The Office of the Inspector General (OIG) of the U.S. Department of Transportation (DOT) has announced an audit of the Federal Aviation Administration’s (FAA) “approval and oversight processes” for Part 107 waivers for unmanned aerial systems (UAS) operations. The audit will begin before month’s end and will assess the FAA’s processes for granting waivers and its “risk-based oversight” for those UAS operators who receive waivers. Under Part 107 waivers, UAS operators may apply for a waiver to operate the UAS by completing an online application that requires information on how the operator intends to safely conduct the operation. The sections of Part 107 that can be waived include:

  • Operations from a moving vehicle or aircraft (§ 107.25);
  • Daylight operation (§ 107.29);
  • Visual line of sight aircraft operations (§ 107.31);
  • Visual observer (§ 107.33);
  • Operation of multiple UAS (§ 107.35);
  • Yielding right of way (§ 107.37);
  • Operation over people (§ 107.39);
  • Operation in certain airspace (§ 107.41);
  • Operating limitations (i.e., visibility) (§ 107.51).

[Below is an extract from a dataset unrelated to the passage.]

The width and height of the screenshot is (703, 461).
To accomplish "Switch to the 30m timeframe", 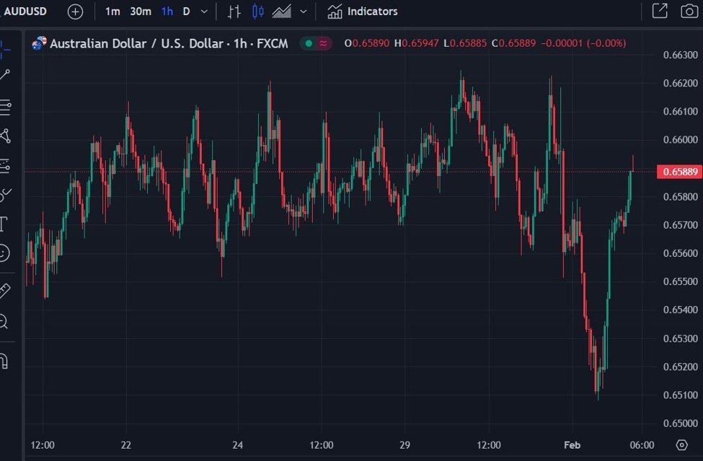I will pyautogui.click(x=141, y=12).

The OIG says in its memorandum, found here, “It is important that the FAA’s waiver approval process does not result in prolonged delays, especially for [UAS] operations already considered to be a low safety risk by the agency.” As of January 23, 2017, the FAA has granted approximately 300 Part 10 waivers. The OIG is now conducting this audit due to the “significant safety implications of integrating UAS into the National Airspace System and the increasing number of both requested and approved UAS waivers.” The OIG is concerned because the FAA “lacks a robust data reporting and tracking system for UAS activity, and aviation safety inspectors received limited training and guidance on UAS oversight.”

The audit will take place at the FAA’s headquarters and field offices, as well as at commercial UAS operators’ sites.